- [EXERCISE] Scan the lines below for the string "agent". Reply with how many match, and no other words.

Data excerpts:
···

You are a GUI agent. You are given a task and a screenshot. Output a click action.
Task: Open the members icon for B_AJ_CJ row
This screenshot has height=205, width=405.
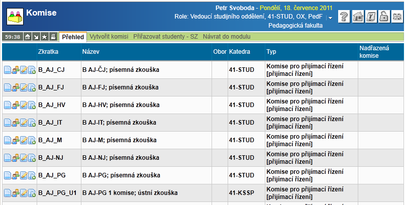point(16,70)
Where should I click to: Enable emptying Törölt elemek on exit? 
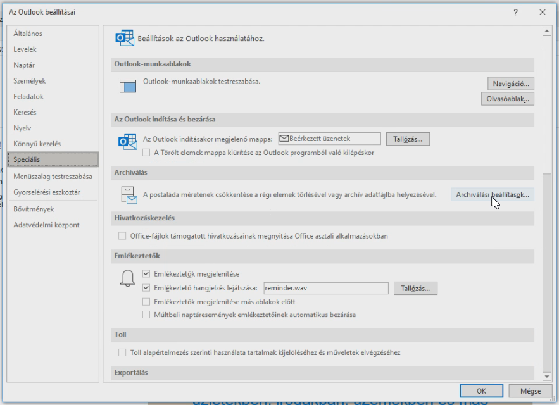(147, 153)
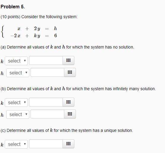The width and height of the screenshot is (165, 153).
Task: Open equation editor for k in part (a)
Action: (x=68, y=60)
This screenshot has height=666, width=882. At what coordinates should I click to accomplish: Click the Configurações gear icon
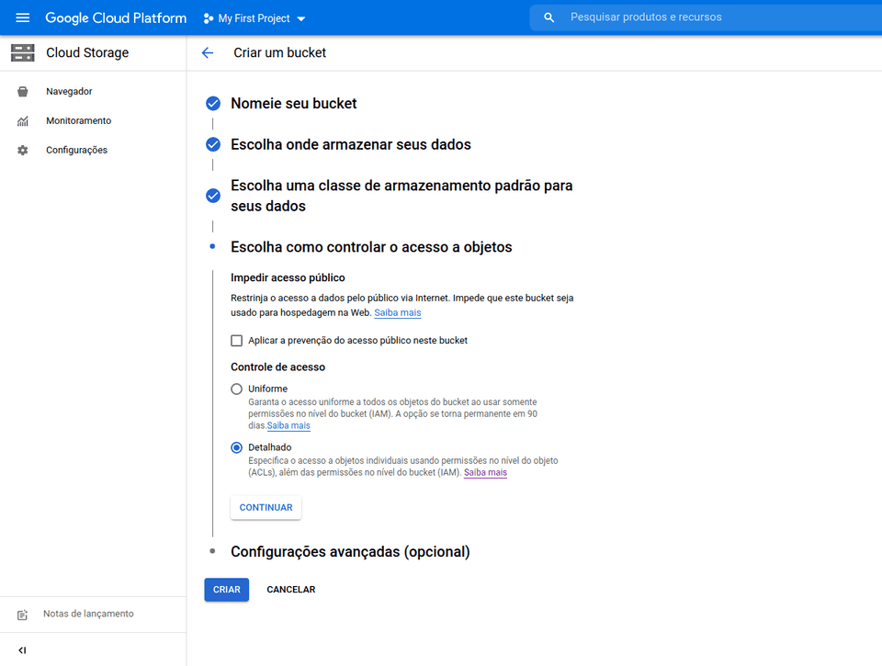click(x=23, y=151)
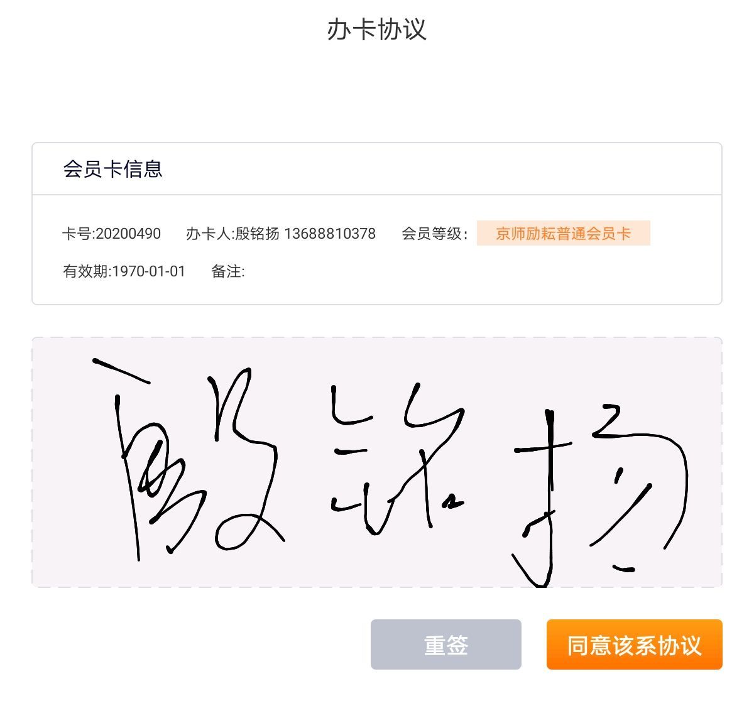Click the 会员等级 label
754x701 pixels.
[x=434, y=234]
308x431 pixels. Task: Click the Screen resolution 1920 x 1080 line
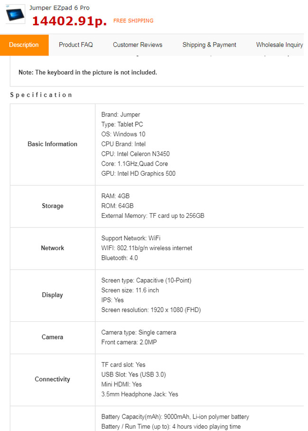151,310
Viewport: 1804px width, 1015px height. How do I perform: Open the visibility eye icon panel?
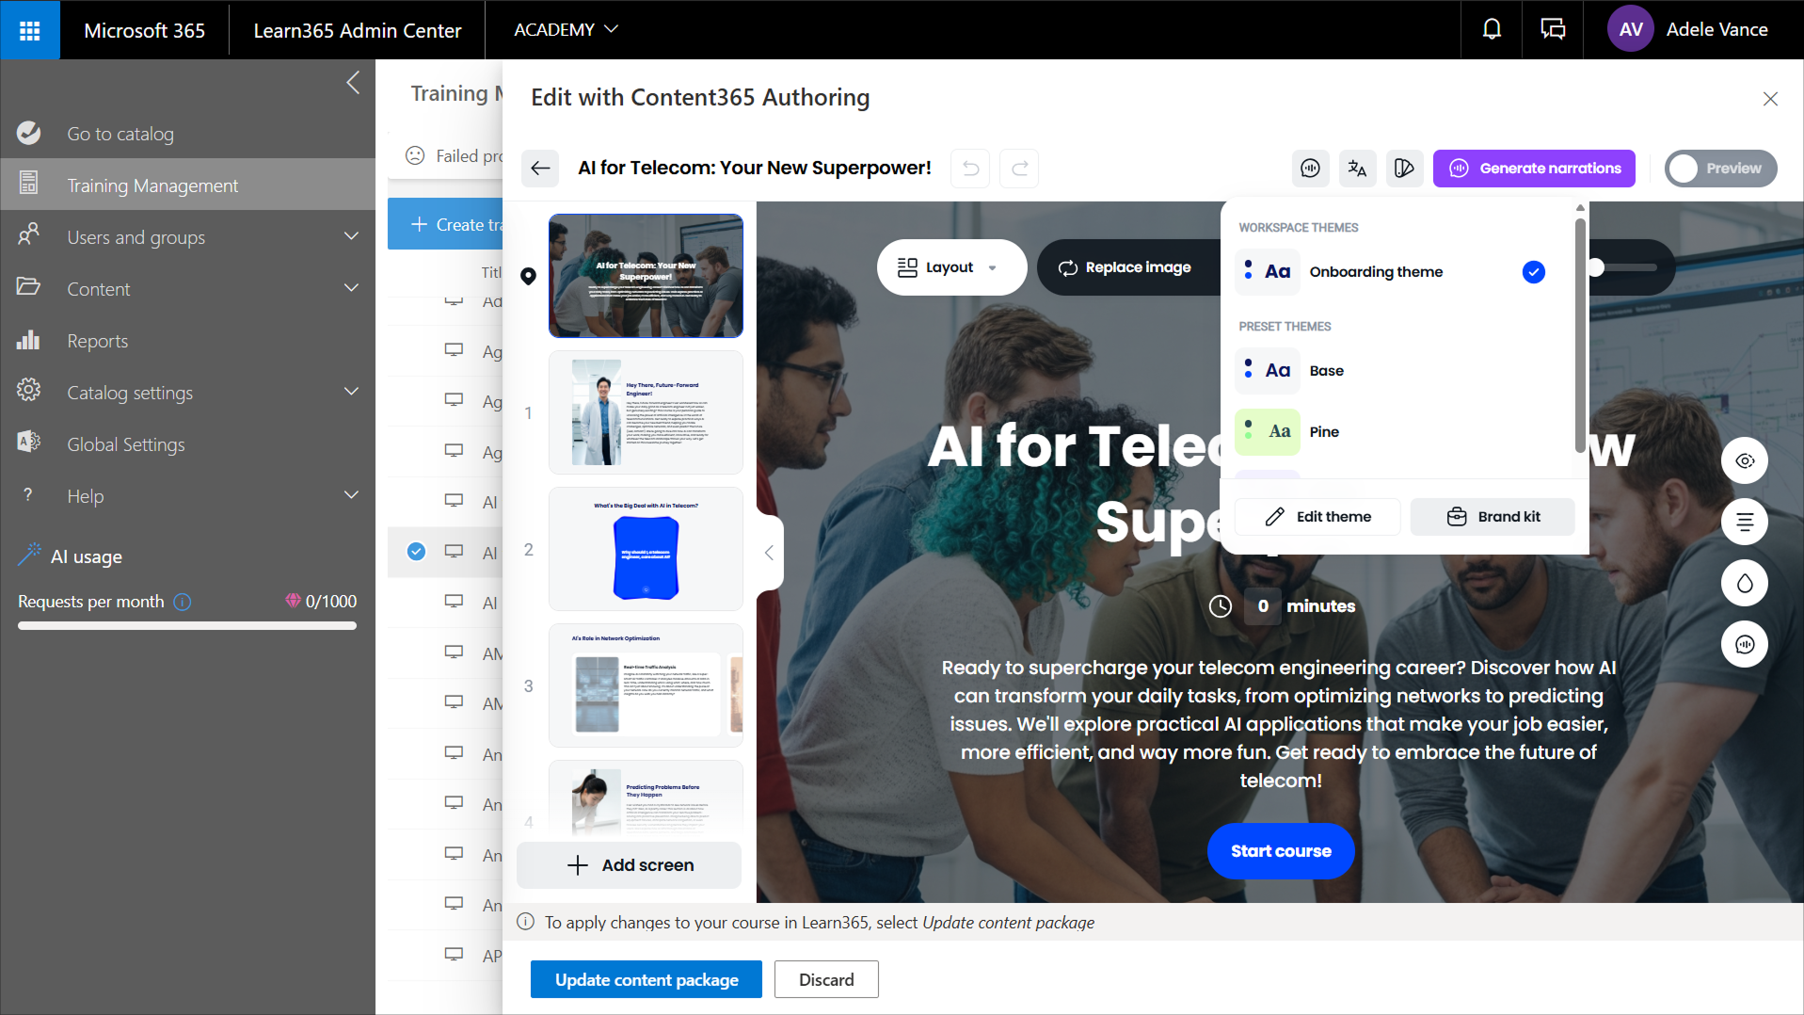click(1745, 461)
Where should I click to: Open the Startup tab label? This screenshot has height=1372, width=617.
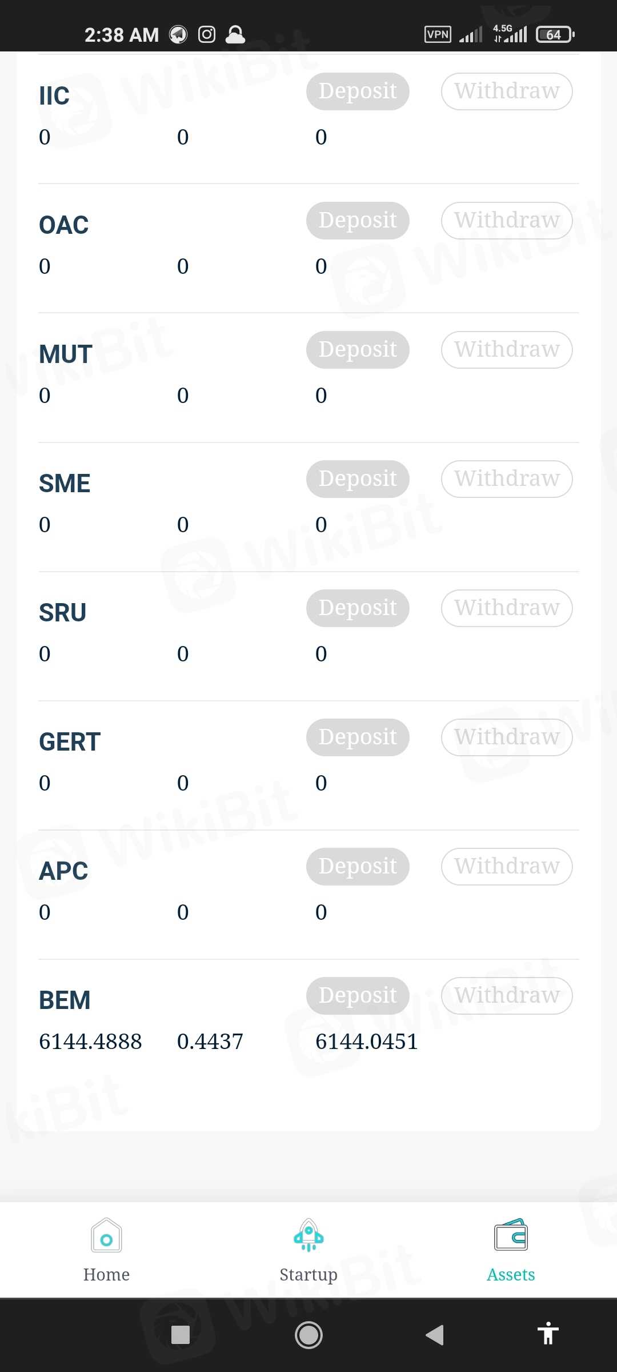pyautogui.click(x=309, y=1275)
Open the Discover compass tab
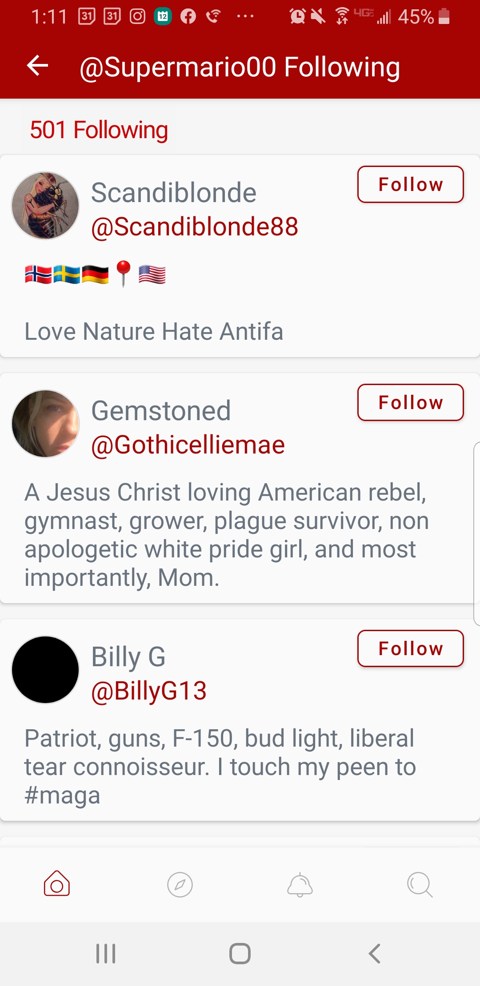Viewport: 480px width, 986px height. 180,885
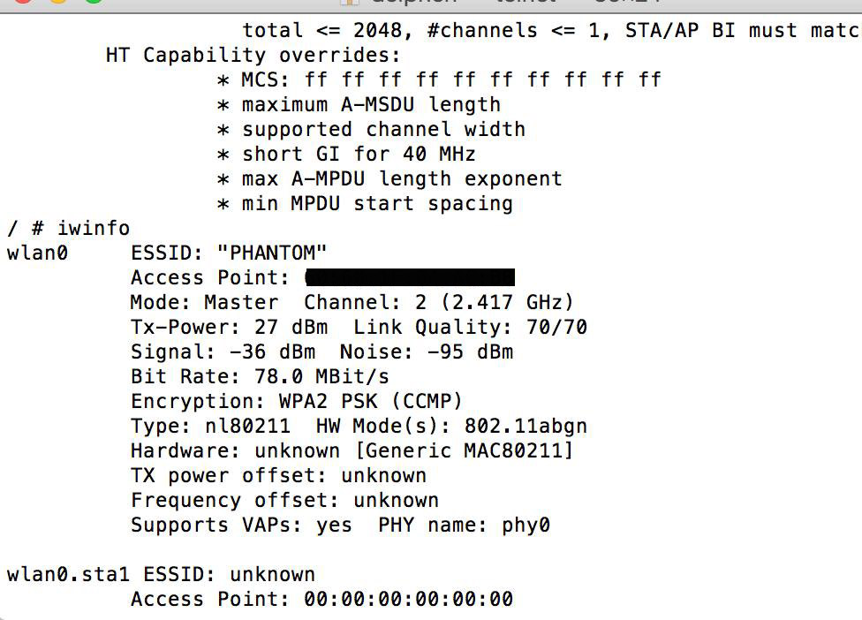Screen dimensions: 862x620
Task: Click the Channel: 2 (2.417 GHz) text
Action: point(439,302)
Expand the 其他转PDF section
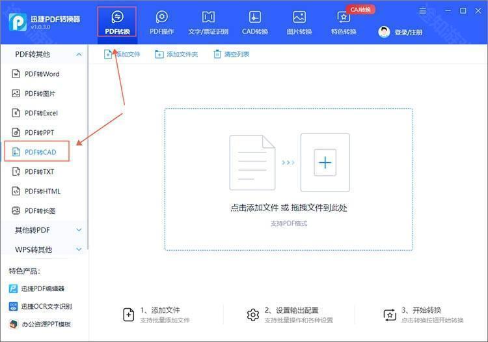This screenshot has width=488, height=342. click(79, 230)
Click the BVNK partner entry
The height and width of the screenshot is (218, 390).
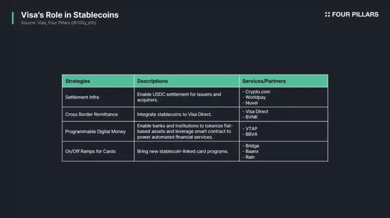(250, 117)

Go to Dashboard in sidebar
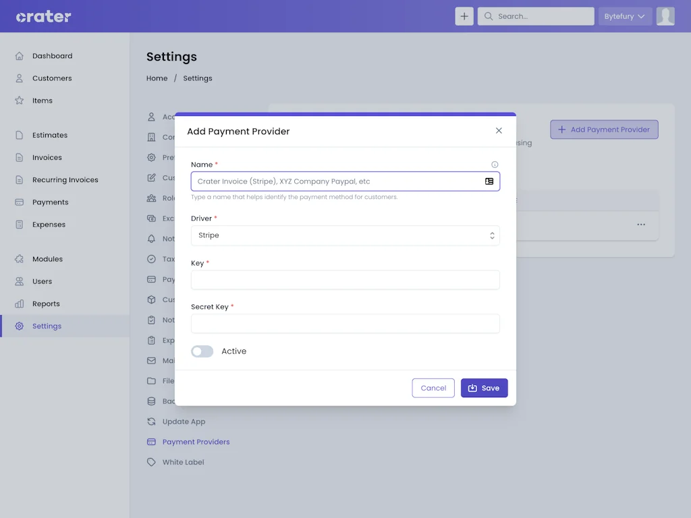(x=52, y=56)
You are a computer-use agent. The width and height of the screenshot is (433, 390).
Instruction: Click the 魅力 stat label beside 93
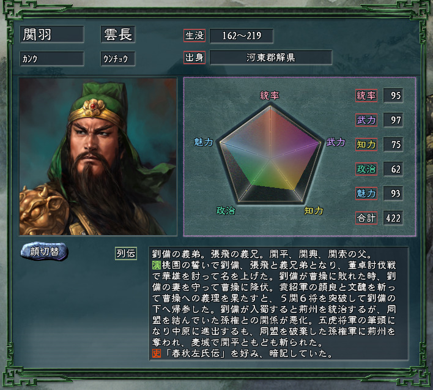pos(366,193)
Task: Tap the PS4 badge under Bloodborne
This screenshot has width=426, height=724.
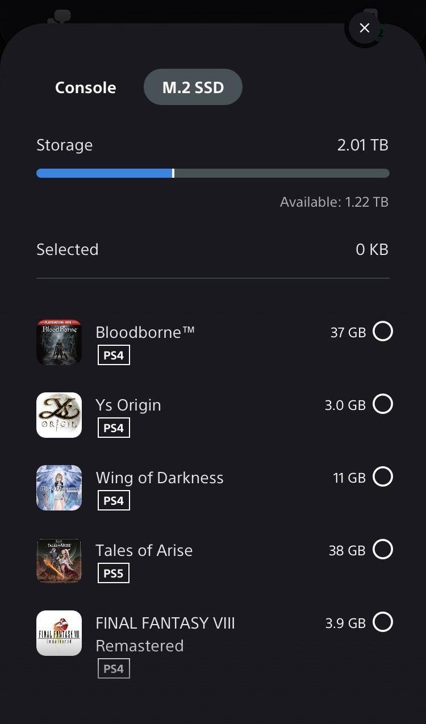Action: tap(114, 355)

···

- [ANSWER TO THIS EXERCISE] 2